Requirement
Find how many lines of the records below contain the word "field" and write that number by itself.
(Material provided)
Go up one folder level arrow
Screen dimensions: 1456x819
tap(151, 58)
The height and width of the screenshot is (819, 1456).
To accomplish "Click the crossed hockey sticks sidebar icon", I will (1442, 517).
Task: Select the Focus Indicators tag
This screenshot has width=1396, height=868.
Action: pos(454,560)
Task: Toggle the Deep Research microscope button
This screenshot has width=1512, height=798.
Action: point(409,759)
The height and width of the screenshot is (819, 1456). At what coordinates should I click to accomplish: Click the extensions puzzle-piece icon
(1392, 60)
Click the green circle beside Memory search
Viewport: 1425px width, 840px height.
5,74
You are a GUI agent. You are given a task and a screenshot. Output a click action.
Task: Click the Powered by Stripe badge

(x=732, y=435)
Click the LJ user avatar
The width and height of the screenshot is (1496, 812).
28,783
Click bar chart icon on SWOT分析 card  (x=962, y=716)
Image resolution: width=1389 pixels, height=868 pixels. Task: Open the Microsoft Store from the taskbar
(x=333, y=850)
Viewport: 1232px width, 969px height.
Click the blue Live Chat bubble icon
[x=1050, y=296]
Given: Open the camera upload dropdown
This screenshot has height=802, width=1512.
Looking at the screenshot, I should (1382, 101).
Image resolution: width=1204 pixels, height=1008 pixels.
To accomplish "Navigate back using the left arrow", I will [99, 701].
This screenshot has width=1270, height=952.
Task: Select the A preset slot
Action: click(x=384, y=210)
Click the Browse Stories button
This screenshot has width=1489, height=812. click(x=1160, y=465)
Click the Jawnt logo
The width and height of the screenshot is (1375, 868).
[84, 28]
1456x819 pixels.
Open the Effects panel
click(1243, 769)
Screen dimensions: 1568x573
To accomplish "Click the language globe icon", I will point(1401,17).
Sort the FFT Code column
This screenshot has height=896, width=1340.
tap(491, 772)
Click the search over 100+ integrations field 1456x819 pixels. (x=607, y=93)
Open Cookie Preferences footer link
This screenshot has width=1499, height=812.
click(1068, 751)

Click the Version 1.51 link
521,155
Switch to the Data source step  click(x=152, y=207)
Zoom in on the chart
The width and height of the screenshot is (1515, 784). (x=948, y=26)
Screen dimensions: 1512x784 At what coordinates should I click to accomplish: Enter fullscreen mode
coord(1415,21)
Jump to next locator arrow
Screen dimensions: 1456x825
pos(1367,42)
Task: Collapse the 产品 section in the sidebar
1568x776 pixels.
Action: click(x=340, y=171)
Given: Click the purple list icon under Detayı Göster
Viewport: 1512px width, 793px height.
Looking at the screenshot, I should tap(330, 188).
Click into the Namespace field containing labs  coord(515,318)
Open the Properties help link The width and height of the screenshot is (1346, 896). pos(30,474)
(End Material provided)
Response area
2